▶ **Assignment**
Two lines in the data below mark the range: the one with "Screen dimensions: 673x546" and the one with "Task: Play the animation in timeline". Return both, along with every line between them, exactly.

====== Extracted data ======

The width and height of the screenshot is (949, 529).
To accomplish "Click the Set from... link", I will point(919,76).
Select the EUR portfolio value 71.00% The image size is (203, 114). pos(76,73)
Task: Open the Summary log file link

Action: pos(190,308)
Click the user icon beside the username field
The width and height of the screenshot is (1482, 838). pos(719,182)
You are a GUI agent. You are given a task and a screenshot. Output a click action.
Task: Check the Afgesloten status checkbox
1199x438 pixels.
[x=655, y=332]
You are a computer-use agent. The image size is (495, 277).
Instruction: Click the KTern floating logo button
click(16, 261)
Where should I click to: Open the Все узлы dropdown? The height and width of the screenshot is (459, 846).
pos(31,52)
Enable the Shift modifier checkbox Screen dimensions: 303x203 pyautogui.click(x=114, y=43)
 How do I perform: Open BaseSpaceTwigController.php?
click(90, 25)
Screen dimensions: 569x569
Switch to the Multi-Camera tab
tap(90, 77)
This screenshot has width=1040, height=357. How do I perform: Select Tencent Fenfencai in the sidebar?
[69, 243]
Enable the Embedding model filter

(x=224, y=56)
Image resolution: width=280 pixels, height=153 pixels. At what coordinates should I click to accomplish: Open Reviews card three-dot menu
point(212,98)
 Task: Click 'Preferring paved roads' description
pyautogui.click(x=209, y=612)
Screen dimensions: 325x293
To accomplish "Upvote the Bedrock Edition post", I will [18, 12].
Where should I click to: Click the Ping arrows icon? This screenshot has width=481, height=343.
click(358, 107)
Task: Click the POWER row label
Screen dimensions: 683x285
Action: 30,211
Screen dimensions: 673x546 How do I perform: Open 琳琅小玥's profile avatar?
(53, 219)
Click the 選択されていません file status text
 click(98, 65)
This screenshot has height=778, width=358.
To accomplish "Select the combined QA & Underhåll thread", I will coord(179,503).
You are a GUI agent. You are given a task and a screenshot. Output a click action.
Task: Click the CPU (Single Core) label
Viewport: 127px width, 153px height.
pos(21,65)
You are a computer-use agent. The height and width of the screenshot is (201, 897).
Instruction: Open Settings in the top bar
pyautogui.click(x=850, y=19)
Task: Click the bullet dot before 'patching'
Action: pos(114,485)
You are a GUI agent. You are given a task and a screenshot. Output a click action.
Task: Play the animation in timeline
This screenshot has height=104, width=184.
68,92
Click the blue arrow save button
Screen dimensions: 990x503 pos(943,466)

======

▶ **Output below**
Screen dimensions: 673x546 How do I perform: Open 琳琅小玥's profile avatar?
(53, 219)
Click the 選択されていません file status text
 click(98, 65)
This screenshot has height=778, width=358.
To accomplish "Select the combined QA & Underhåll thread", I will coord(179,503).
You are a GUI agent. You are given a task and a screenshot. Output a click action.
Task: Click the CPU (Single Core) label
Viewport: 127px width, 153px height.
pos(21,65)
You are a computer-use agent. The height and width of the screenshot is (201, 897).
Instruction: Open Settings in the top bar
pyautogui.click(x=850, y=19)
Task: Click the bullet dot before 'patching'
Action: pos(114,485)
You are a GUI agent. You are given a task and a screenshot. Output a click action.
Task: Play the animation in timeline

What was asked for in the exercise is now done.